- DO THIS -
Update the items below by replacing every "Screen dimensions" with "Display size", leaving everything else unchanged.

Stored data entries
┌──

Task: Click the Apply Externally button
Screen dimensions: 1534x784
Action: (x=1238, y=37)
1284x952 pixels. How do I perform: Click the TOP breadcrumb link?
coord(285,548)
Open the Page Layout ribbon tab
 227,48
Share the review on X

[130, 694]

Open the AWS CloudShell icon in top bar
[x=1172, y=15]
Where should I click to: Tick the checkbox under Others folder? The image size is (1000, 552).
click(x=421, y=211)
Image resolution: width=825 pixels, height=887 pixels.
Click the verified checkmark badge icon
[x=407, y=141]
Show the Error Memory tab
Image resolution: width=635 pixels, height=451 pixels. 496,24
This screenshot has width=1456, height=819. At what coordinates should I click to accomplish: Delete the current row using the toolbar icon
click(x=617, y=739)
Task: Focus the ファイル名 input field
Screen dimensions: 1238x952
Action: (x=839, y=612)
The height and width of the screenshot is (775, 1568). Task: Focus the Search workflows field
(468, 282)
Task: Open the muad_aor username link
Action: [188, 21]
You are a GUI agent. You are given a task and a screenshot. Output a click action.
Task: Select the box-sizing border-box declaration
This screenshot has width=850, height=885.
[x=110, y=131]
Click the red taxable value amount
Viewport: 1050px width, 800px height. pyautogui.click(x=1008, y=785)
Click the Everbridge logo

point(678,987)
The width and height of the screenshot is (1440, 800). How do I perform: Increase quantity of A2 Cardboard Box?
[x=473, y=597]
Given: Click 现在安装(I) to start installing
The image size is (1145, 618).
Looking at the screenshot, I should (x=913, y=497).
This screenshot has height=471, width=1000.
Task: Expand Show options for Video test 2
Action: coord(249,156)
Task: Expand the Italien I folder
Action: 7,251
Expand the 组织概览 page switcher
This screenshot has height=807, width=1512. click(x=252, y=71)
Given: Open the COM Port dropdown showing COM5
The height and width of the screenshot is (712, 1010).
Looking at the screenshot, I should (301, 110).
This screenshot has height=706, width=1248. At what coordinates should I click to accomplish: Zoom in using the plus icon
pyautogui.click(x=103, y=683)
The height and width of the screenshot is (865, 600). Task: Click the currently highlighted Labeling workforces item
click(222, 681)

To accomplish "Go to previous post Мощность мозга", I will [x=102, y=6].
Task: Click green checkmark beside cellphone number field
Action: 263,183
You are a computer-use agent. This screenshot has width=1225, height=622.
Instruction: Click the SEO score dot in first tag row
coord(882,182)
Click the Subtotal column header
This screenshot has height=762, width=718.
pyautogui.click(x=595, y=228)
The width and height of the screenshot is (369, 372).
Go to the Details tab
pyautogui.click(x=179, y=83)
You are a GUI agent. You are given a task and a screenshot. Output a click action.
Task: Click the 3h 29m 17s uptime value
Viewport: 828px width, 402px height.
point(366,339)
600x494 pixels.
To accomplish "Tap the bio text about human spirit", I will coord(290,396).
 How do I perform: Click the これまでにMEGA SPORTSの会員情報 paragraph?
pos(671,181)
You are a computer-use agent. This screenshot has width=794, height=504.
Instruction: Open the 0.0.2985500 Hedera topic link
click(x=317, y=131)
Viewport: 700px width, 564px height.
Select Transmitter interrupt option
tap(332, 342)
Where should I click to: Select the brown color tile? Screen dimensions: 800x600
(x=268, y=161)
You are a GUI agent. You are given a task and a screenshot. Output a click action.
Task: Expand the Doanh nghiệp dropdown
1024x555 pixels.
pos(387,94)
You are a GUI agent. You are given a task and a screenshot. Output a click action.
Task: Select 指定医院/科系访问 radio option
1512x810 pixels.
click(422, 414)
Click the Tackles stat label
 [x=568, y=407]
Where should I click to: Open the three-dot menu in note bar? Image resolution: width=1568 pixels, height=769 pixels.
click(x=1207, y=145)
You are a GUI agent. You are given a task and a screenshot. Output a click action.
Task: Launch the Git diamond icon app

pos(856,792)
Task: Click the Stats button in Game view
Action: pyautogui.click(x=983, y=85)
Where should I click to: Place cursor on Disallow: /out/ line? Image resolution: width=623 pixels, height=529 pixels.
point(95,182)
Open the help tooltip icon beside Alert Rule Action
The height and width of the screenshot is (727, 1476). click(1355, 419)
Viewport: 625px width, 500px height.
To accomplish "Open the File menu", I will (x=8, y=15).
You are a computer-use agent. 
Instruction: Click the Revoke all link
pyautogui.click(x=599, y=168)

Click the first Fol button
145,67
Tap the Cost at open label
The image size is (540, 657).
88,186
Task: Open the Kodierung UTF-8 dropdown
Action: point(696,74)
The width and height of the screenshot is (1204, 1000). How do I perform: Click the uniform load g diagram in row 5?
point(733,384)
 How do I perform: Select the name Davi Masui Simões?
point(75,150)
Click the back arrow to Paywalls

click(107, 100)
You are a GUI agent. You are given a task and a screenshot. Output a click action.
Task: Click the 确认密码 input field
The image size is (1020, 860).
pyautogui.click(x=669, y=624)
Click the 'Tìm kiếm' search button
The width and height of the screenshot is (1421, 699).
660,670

└──

- FULL OUTPUT -
Task: Click the Apply Externally button
Display size: 1534x784
Action: (x=1238, y=37)
1284x952 pixels. How do I perform: Click the TOP breadcrumb link?
coord(285,548)
Open the Page Layout ribbon tab
 227,48
Share the review on X

[130, 694]

Open the AWS CloudShell icon in top bar
[x=1172, y=15]
Where should I click to: Tick the checkbox under Others folder? The image size is (1000, 552).
click(x=421, y=211)
Image resolution: width=825 pixels, height=887 pixels.
Click the verified checkmark badge icon
[x=407, y=141]
Show the Error Memory tab
Image resolution: width=635 pixels, height=451 pixels. 496,24
This screenshot has width=1456, height=819. At what coordinates should I click to accomplish: Delete the current row using the toolbar icon
click(x=617, y=739)
Task: Focus the ファイル名 input field
Display size: 1238x952
Action: (x=839, y=612)
The height and width of the screenshot is (775, 1568). Task: Focus the Search workflows field
(468, 282)
Task: Open the muad_aor username link
Action: [188, 21]
You are a GUI agent. You are given a task and a screenshot. Output a click action.
Task: Select the box-sizing border-box declaration
This screenshot has width=850, height=885.
[x=110, y=131]
Click the red taxable value amount
Viewport: 1050px width, 800px height. pyautogui.click(x=1008, y=785)
Click the Everbridge logo

point(678,987)
The width and height of the screenshot is (1440, 800). How do I perform: Increase quantity of A2 Cardboard Box?
[x=473, y=597]
Given: Click 现在安装(I) to start installing
The image size is (1145, 618).
Looking at the screenshot, I should (x=913, y=497).
This screenshot has height=471, width=1000.
Task: Expand Show options for Video test 2
Action: coord(249,156)
Task: Expand the Italien I folder
Action: 7,251
Expand the 组织概览 page switcher
This screenshot has height=807, width=1512. click(x=252, y=71)
Given: Open the COM Port dropdown showing COM5
The height and width of the screenshot is (712, 1010).
Looking at the screenshot, I should (301, 110).
This screenshot has height=706, width=1248. At what coordinates should I click to accomplish: Zoom in using the plus icon
pyautogui.click(x=103, y=683)
The height and width of the screenshot is (865, 600). Task: Click the currently highlighted Labeling workforces item
click(222, 681)

To accomplish "Go to previous post Мощность мозга", I will [x=102, y=6].
Task: Click green checkmark beside cellphone number field
Action: 263,183
You are a computer-use agent. This screenshot has width=1225, height=622.
Instruction: Click the SEO score dot in first tag row
coord(882,182)
Click the Subtotal column header
This screenshot has height=762, width=718.
pyautogui.click(x=595, y=228)
The width and height of the screenshot is (369, 372).
Go to the Details tab
pyautogui.click(x=179, y=83)
You are a GUI agent. You are given a task and a screenshot. Output a click action.
Task: Click the 3h 29m 17s uptime value
Viewport: 828px width, 402px height.
point(366,339)
600x494 pixels.
To accomplish "Tap the bio text about human spirit", I will coord(290,396).
 How do I perform: Click the これまでにMEGA SPORTSの会員情報 paragraph?
pos(671,181)
You are a computer-use agent. This screenshot has width=794, height=504.
Instruction: Open the 0.0.2985500 Hedera topic link
click(x=317, y=131)
Viewport: 700px width, 564px height.
Select Transmitter interrupt option
tap(332, 342)
Where should I click to: Select the brown color tile? Display size: 800x600
(x=268, y=161)
You are a GUI agent. You are given a task and a screenshot. Output a click action.
Task: Expand the Doanh nghiệp dropdown
1024x555 pixels.
pos(387,94)
You are a GUI agent. You are given a task and a screenshot. Output a click action.
Task: Select 指定医院/科系访问 radio option
1512x810 pixels.
click(422, 414)
Click the Tackles stat label
 [x=568, y=407]
Where should I click to: Open the three-dot menu in note bar? Image resolution: width=1568 pixels, height=769 pixels.
click(x=1207, y=145)
You are a GUI agent. You are given a task and a screenshot. Output a click action.
Task: Launch the Git diamond icon app

pos(856,792)
Task: Click the Stats button in Game view
Action: pyautogui.click(x=983, y=85)
Where should I click to: Place cursor on Disallow: /out/ line? Image resolution: width=623 pixels, height=529 pixels.
point(95,182)
Open the help tooltip icon beside Alert Rule Action
The height and width of the screenshot is (727, 1476). click(1355, 419)
Viewport: 625px width, 500px height.
To accomplish "Open the File menu", I will (x=8, y=15).
You are a computer-use agent. 
Instruction: Click the Revoke all link
pyautogui.click(x=599, y=168)

Click the first Fol button
145,67
Tap the Cost at open label
The image size is (540, 657).
88,186
Task: Open the Kodierung UTF-8 dropdown
Action: point(696,74)
The width and height of the screenshot is (1204, 1000). How do I perform: Click the uniform load g diagram in row 5?
point(733,384)
 How do I perform: Select the name Davi Masui Simões?
point(75,150)
Click the back arrow to Paywalls

click(107, 100)
You are a GUI agent. You are given a task and a screenshot. Output a click action.
Task: Click the 确认密码 input field
The image size is (1020, 860).
pyautogui.click(x=669, y=624)
Click the 'Tìm kiếm' search button
The width and height of the screenshot is (1421, 699).
660,670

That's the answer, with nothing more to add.